Can you back up this claim? And is there any alternative?

They can’t satisfy everyone. I do not care if someone calls me ‘diabetic’ (or ‘diabeet’ in Dutch). Actually, I use that term myself. I don’t see any reason to use a longer term which has exactly the same meaning.

3 Likes

Governments don’t have unlimited amounts of money. There are many more diseases and many more patients who want a cure or treatment for their disease. They want research funding too. Can they have that or are we so selfish that we’re going to demand the money that goes to their research?!

2 Likes

They don’t have to satisfy everyone, refraining from using the term “diabetic” is common practice in medical literature specifically focused on diabetes.

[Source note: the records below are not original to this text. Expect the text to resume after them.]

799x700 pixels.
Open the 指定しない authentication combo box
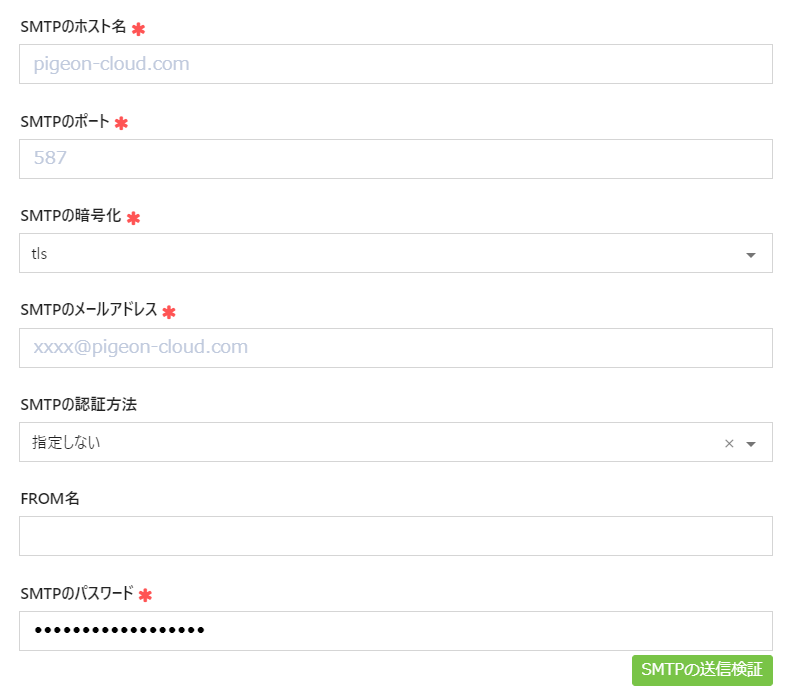pyautogui.click(x=396, y=442)
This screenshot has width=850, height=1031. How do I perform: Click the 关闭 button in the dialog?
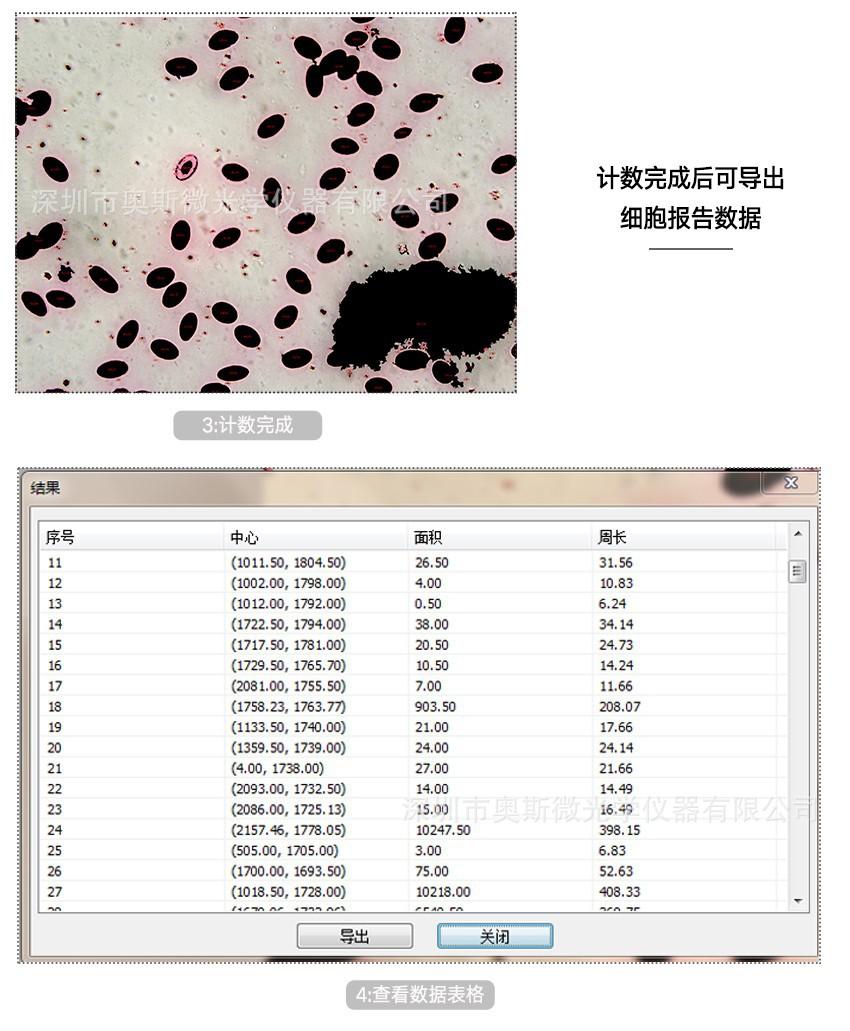494,936
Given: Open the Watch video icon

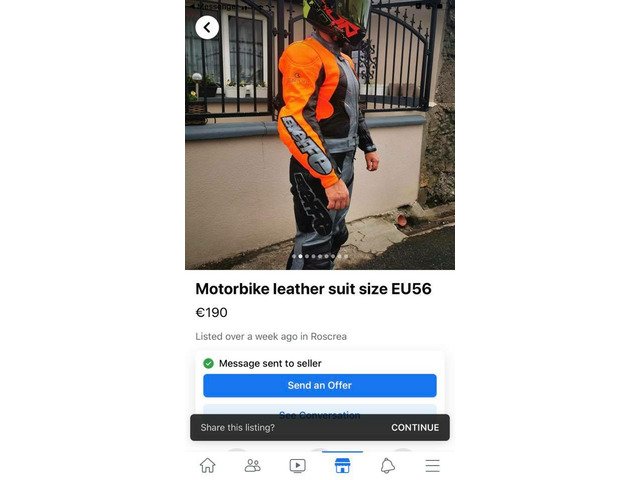Looking at the screenshot, I should tap(298, 466).
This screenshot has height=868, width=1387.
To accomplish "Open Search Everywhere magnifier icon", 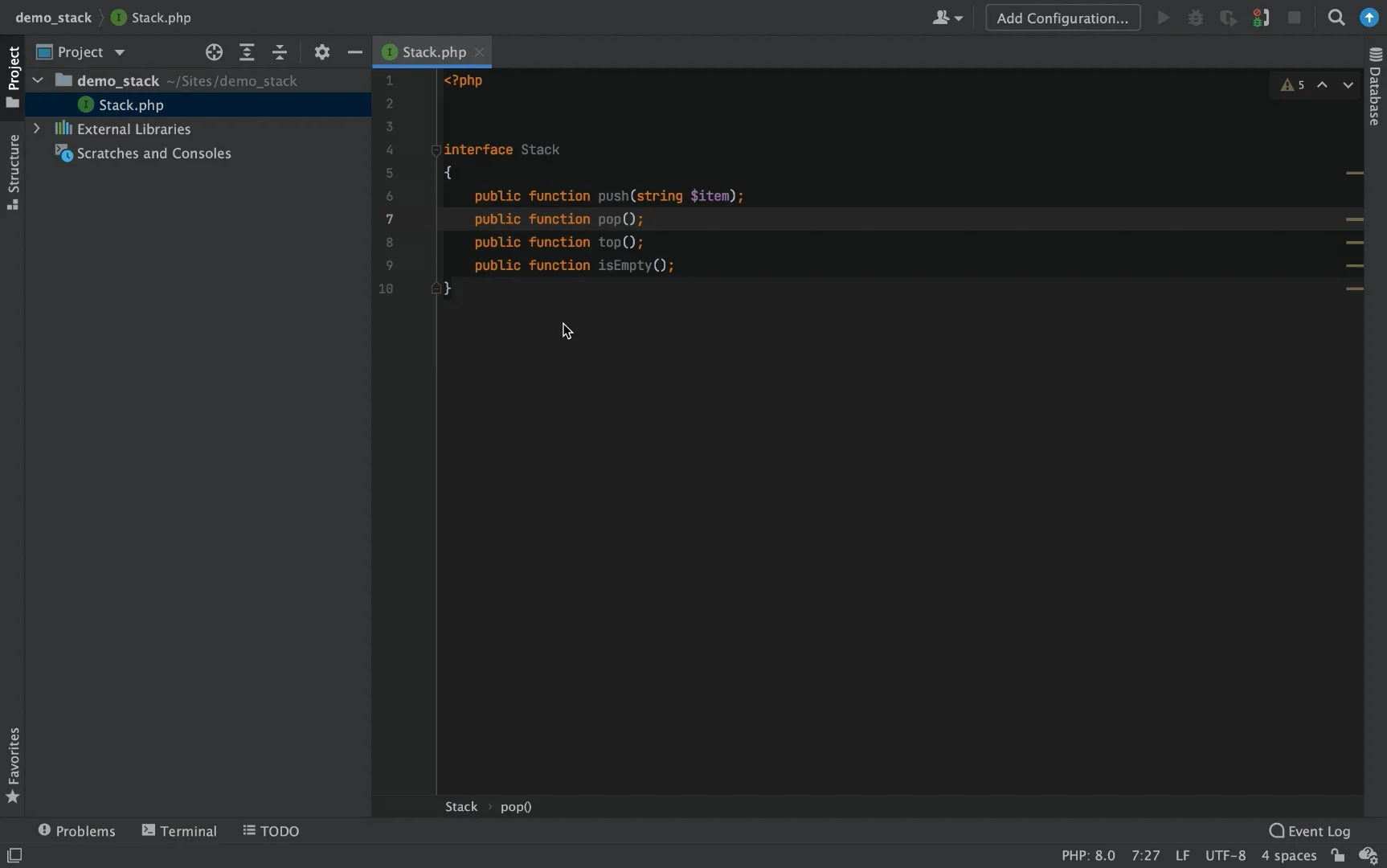I will click(1336, 18).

I’m not saying an alternative would be better, I’m just saying that hierarchy is very important in the medical field. A lot of things are done, because “that’s the way we do things” instead of looking at what’s best for the specific patient that is in front of them.

Have you ever read this article by Douwe Draaisma? He makes some terrific points about the wish for doctors to be taking seriously as scientists, but also their lack of confidence, which they are able to disguise because doctors always have the upperhand when dealing with patients!